Abb. 3 zeigt für das lineare Modell die Amplitude der migrierenden GG für den meridionalen Wind im Jahresgang sowie das entsprechende Resultat aus Experimenten, in denen entweder ein über das Jahr gemittelten thermischer Antrieb mit einer monatsabhängigen Hintergrundatmosphäre, oder einer ruhende Atmosphäre mit über das Jahr und horizontal gemittelter Temperatur, aber monatsabhängigem thermischen Antrieb verwendet wurde. In allen Experimenten ergibt sich eine halbjährige Oszillation (SAO). Der jahresgangabhängige Antrieb erzeugt eine Abnahme der GG im Feld des Meridionalwinds mit der Höhe (wie in den Beobachtungen) und vergleichbare Amplituden im März und Oktober (nicht in den Beobachtungen).

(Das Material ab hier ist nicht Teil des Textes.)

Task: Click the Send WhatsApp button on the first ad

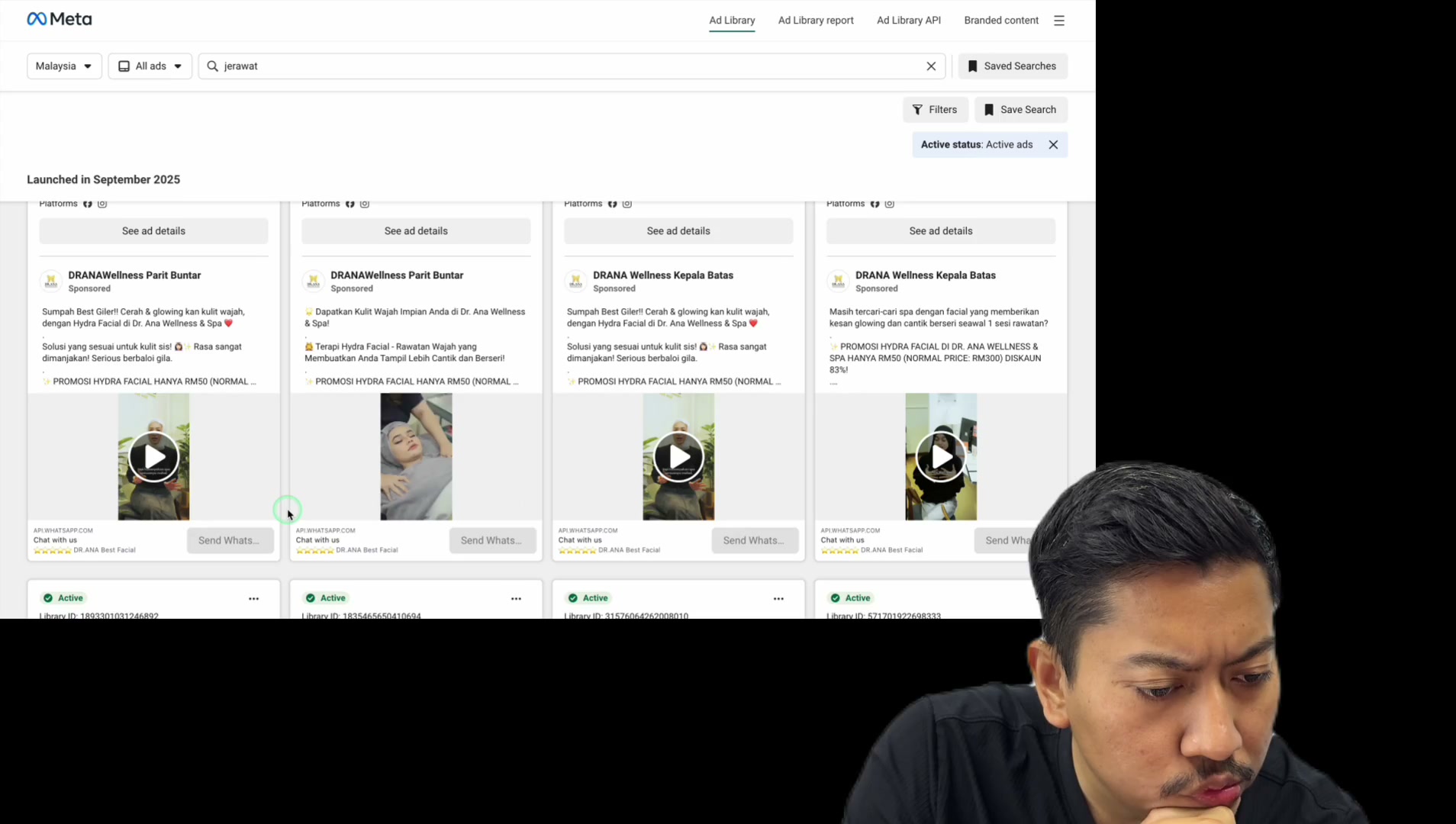Action: (230, 540)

Das Experiment mit der jahreszeitlichen Abhängigkeit des Hintergrundwindes ergibt eine Asymmetrie zu den Äquinoktien, aber zu hohe Amplituden oberhalb von 100 km. Vergleicht man die GG des GCMs und des linearen Modells im Meridionalwind bei 35 °N mit entsprechenden Beobachtungen, so ist die Übereinstimmung weniger gut, besonders oberhalb von 100 km. Für die zonale (d.h. ostwärtige) Gezeitenwindkomponente ergeben die Modelle zwar zu den Äquinoktien gleiche Amplituden wie die Beobachtung. Die Übereinstimmung ist aber nicht sehr ausgeprägt.

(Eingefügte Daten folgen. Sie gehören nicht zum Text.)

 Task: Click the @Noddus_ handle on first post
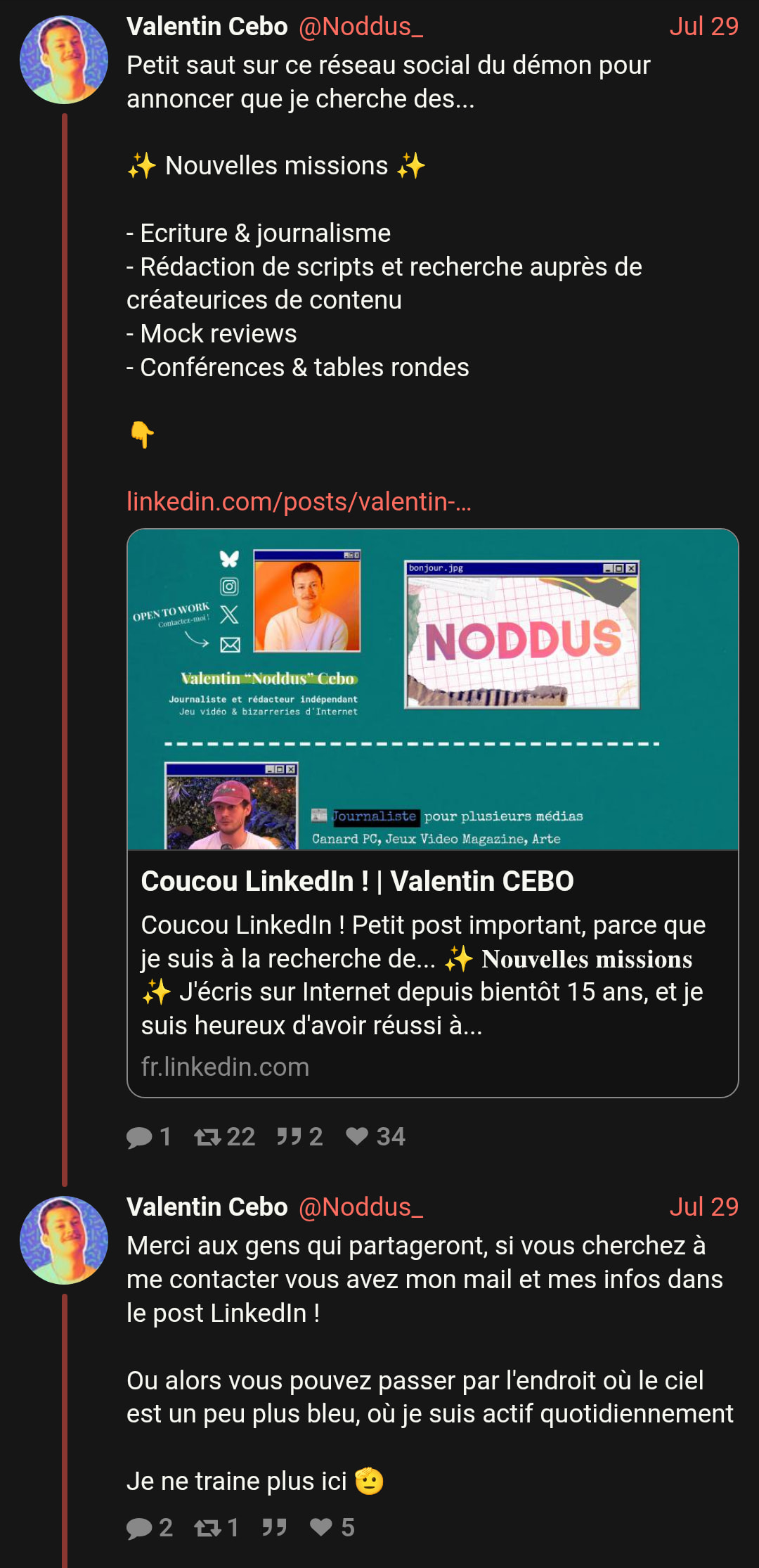coord(361,26)
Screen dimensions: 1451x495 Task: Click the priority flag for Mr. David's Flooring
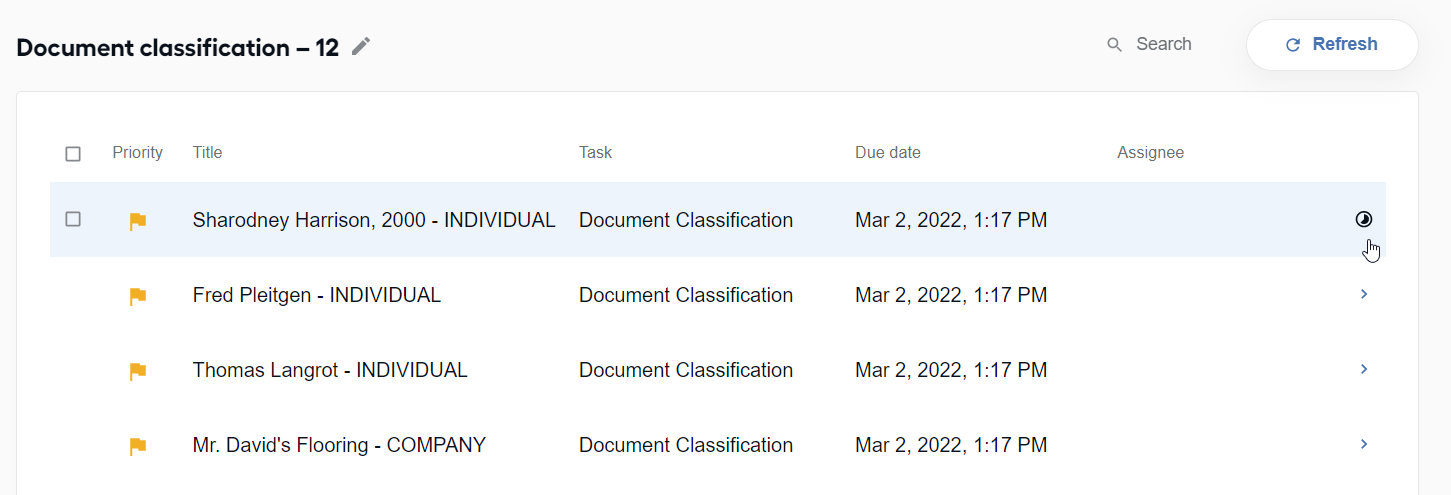138,446
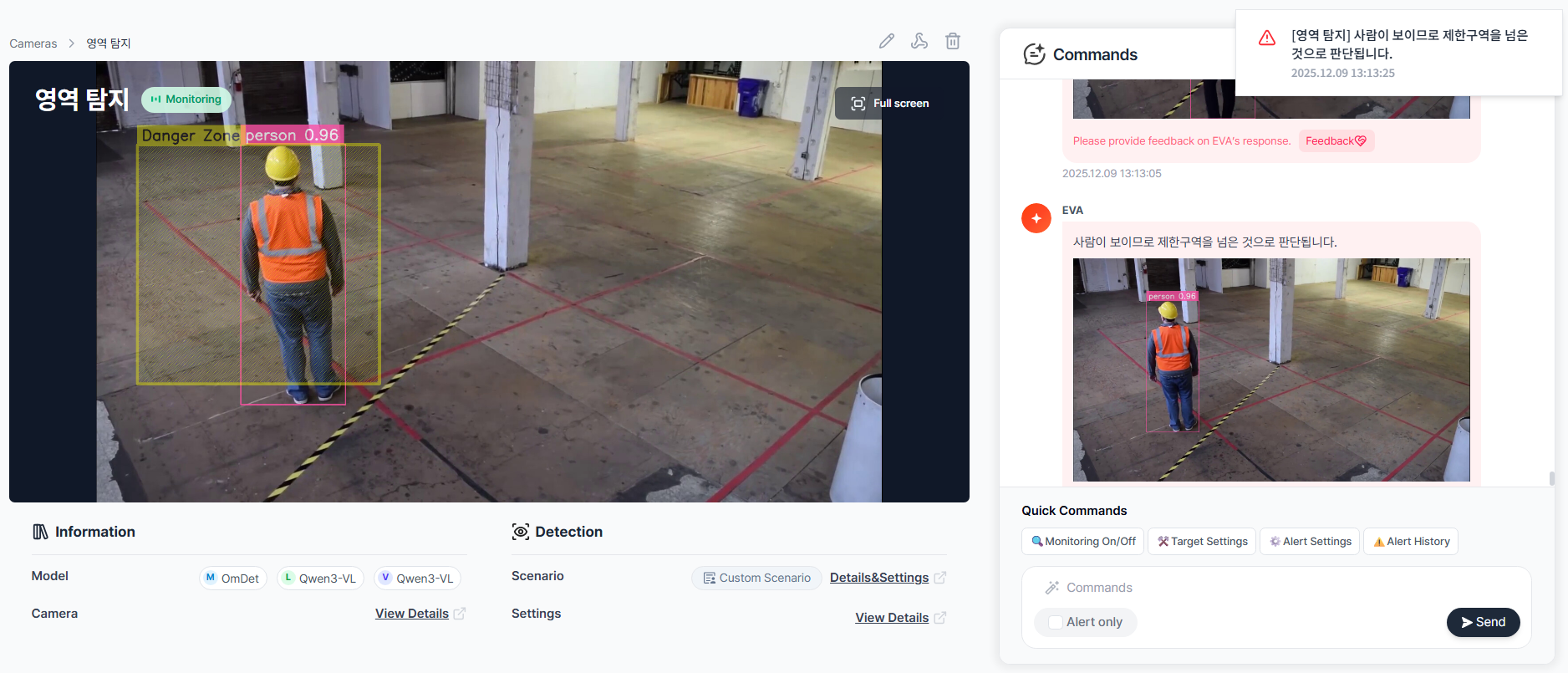Click the trash delete icon
Image resolution: width=1568 pixels, height=673 pixels.
tap(953, 41)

Abb. 4: Der Jahresgang der Amplitude der drei wichtigsten ganztägigen nichtmigrierenden Gezeitenkomponenten im nordwärtigen Wind im GCM (bei 93 km Höhe) und im linearen Modell (bei 93km und 65km Höhe). Gezeigt sind die zonalsymmetrische Komponente (DS0), die westwärts propagierende Komponente bei der zonalen Wellenzahl 2 (DW2), und die ostwärts laufende Komponente bei der Wellenzahl 3 (DE3).

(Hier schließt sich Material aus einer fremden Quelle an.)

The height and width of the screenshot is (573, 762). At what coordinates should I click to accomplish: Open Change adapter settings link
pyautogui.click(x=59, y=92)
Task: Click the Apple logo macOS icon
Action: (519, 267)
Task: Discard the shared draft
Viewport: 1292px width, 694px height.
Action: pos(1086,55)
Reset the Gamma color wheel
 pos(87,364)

Welche charakteristischen Eigenschaften zeigen die nichtmigrierenden ganztägigen Gezeitenkomponenten? Von Bedeutung sind in der ganztägigen Gezeit die westwärts wandernde Welle mit zonaler Wellenzahl 2 (DW2), die ostwärts wandernde Welle mit Wellenzahl 3 (DE3) und die zonalsymmetrische Komponente (DS0). Betrachten wir zunächst DW2. Abb. 4 zeigt den Jahresgang von DW2 im nordwärtigen Wind in 93 km Höhe für das GCM und das lineare Modell, und für 62 km Höhe die für das lineare Modell. In 93 km Höhe ist klar die SAO in beiden Hemisphären erkennbar. In 62 km Höhe sieht man eine Oszillation mit der Periode eines Jahres, wobei das Maximum im Winter der nördlichen Hemisphäre bei ~ 30 ° Breite liegt. Es ist bekannt, dass der mittlere zonale Wind oberhalb von 60 km eine SAO zeigt, die offenbar auch den Meridionalwind beeinflusst. Führt man für die DW2 die analogen Experimente wie in Abb. 3 aus, dann zeigt sich, dass in der Tat der zonale mittlere Wind eine SAO in der DW2-Komponente bewirkt, zuzüglich zu dem Anteil der SAO, der sich aus dem jahreszeitlichen thermischen Antrieb ergibt (nicht gezeigt). Betrachtet man die Westwindkomponente, dann zeigt diese ebenfalls eine SAO in beiden Hemisphären, mit einer Amplitude von etwa 50% der des nordwärtigen Winds. Man findet demnach eine vergleichbare Abhängigkeit wie für die migrierenden Komponente. Im Unterschied zur migrierenden GG ist die SAO der DW2-Komponente aber auch bei 35±N ausgeprägt. Entsprechende jahreszeitliche Abhängigkeiten wurden für die DE3 und die DS0 durchgeführt. Es zeigt sich, dass sowohl das GCM als auch das lineare Modell die Beobachtungen insbesondere der DS0 nicht gut beschreiben. Die Experimente analog zu Abb. 3 für diese Komponenten ergeben aber Hinweise, dass die Modelle sehr empfindlich sowohl auf die Parametrisierung der internen Wellen reagieren als auch auf Nichtlinearitäten, besonders bei DS0, die aus der Kopplung mit planetaren Wellen resultieren.

Zusammenfassend zeigen die Experimente, dass das Bild der linearen Gezeitenwelleausbreitung geeignet ist, die Auswirkungen von klimatischen Veränderungen in der Troposphäre auch in den Höhen der Mesosphäre angeben zu können. Als Resultat der Verkopplung der atmosphärischen Schichten könnten somit aus Veränderungen in der Mesosphäre Erkenntnisse über troposphärische umweltrelevante Vorgänge gewonnen werden. An der berichteten Arbeit extern beteiligt ist H. Schmidt, MPI für Meteorologie, Hamburg.